Using the listing below, reproduce exactly the lines from the one with "Collapse Per-frame Functional" through the last, with all pictures left out.

-------- Records for the task --------

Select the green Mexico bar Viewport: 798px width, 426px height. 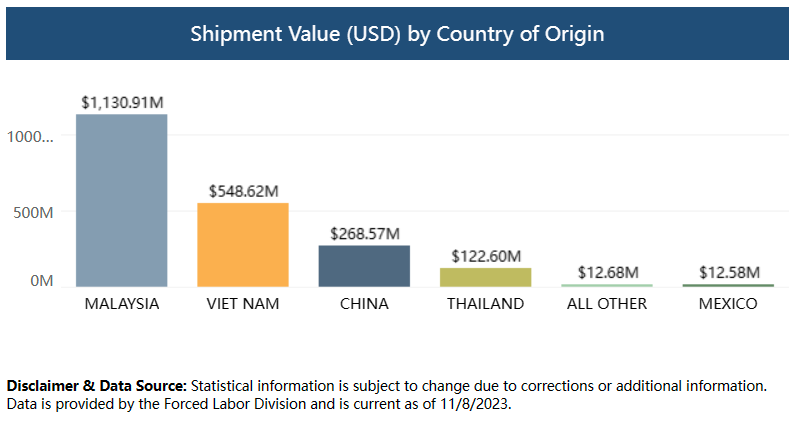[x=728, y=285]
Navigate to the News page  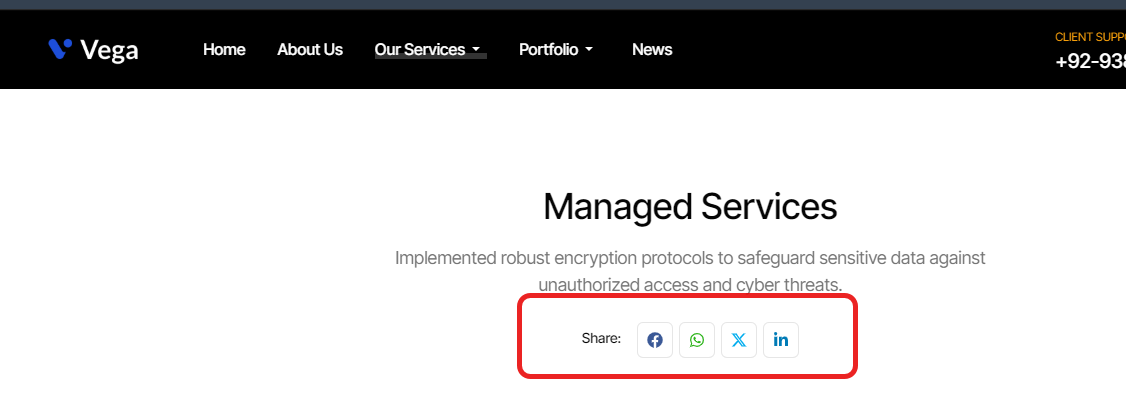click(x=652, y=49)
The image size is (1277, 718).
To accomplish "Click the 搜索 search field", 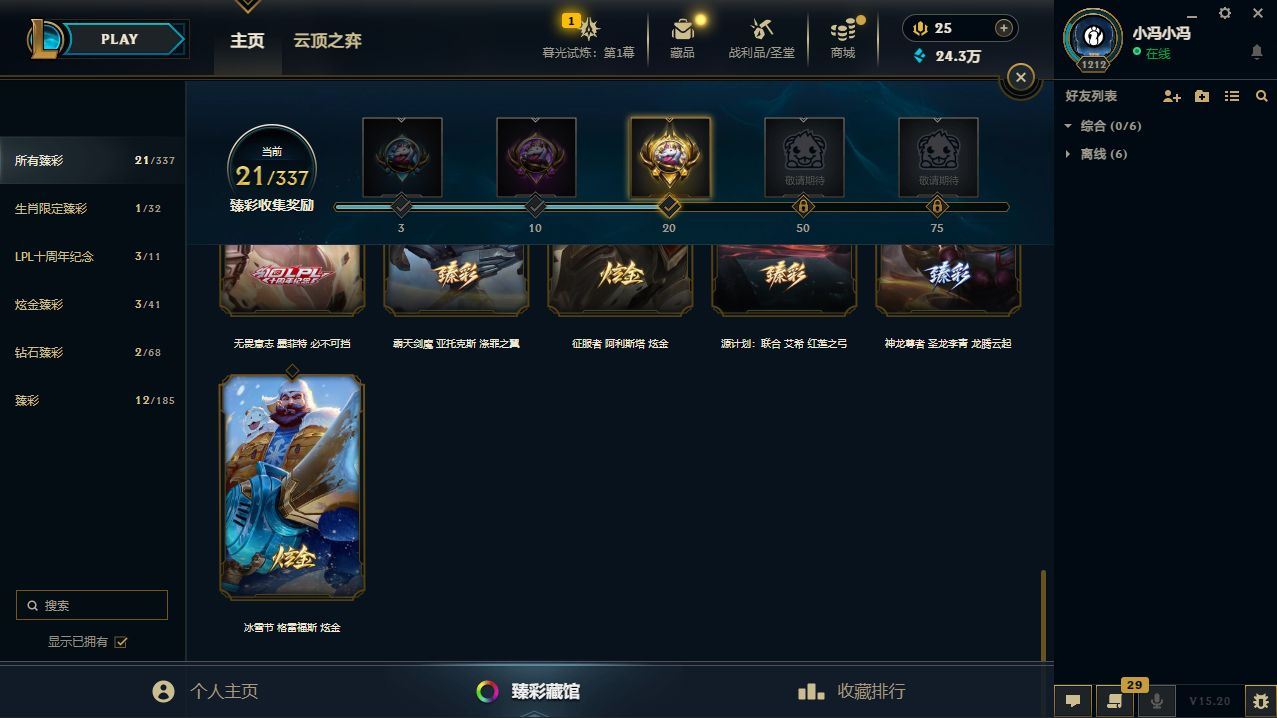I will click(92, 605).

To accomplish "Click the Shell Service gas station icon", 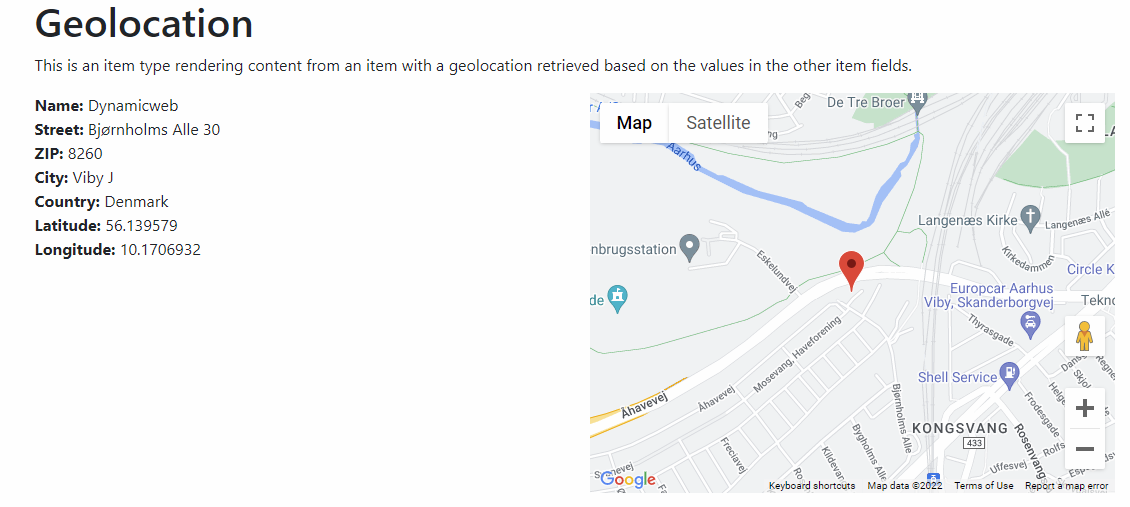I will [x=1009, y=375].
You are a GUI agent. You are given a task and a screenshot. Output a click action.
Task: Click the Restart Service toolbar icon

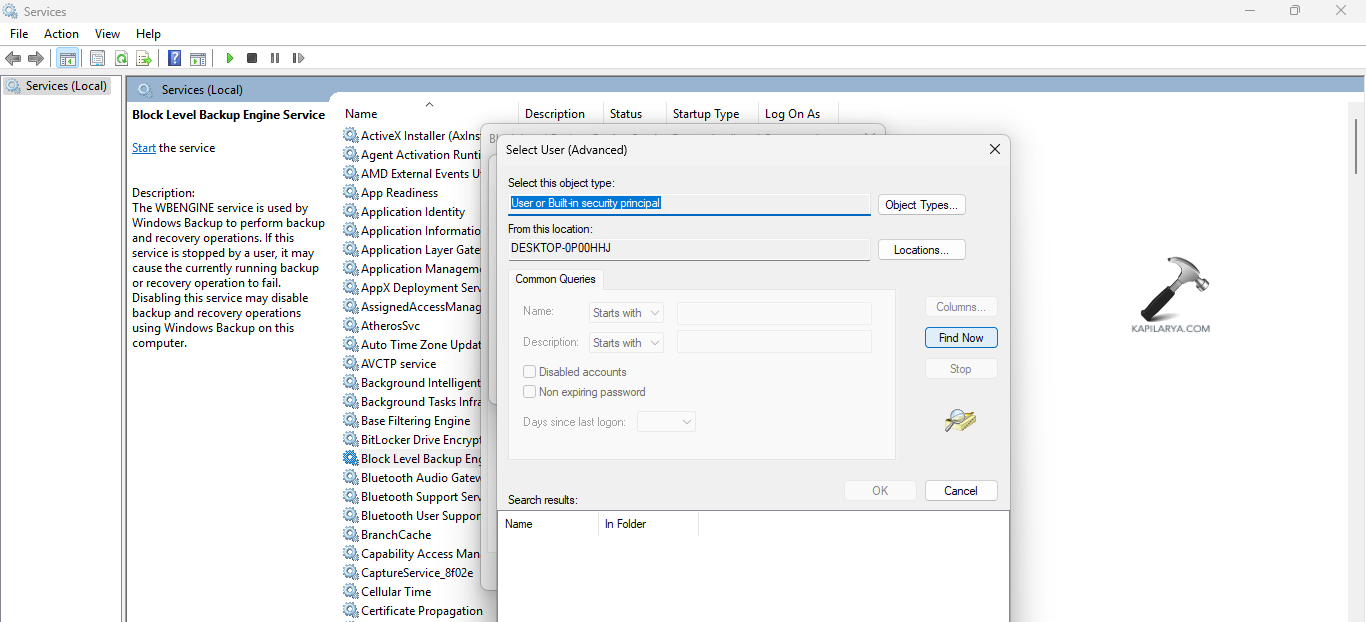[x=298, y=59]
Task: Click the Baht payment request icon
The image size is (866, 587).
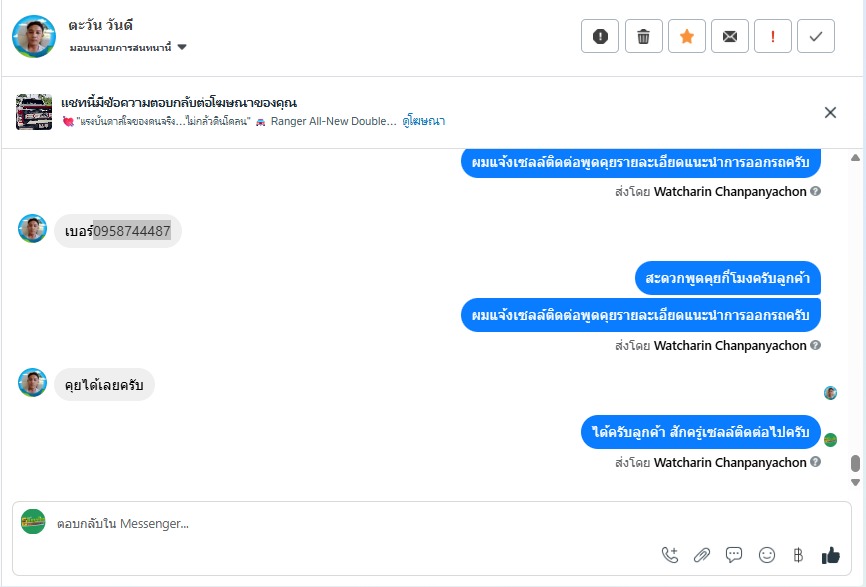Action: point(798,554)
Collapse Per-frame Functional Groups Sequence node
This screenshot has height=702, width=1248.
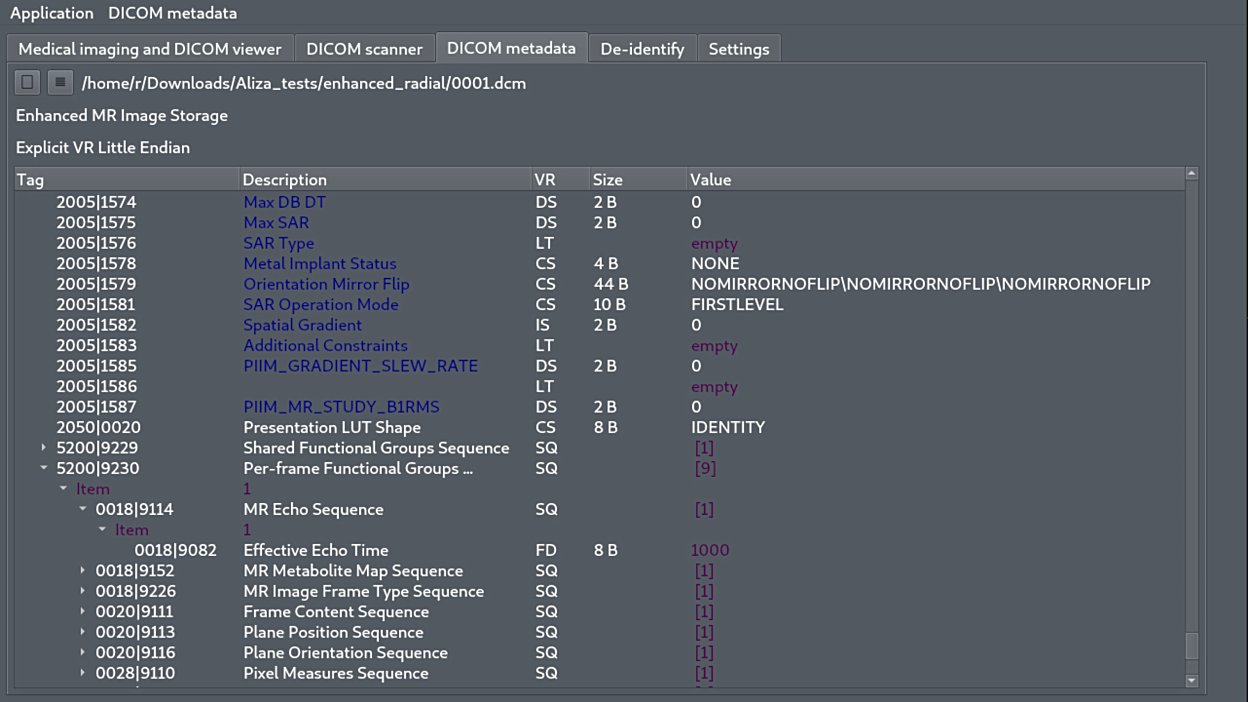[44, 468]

--------

> Worked solution:
Collapse Per-frame Functional Groups Sequence node
This screenshot has height=702, width=1248.
[44, 468]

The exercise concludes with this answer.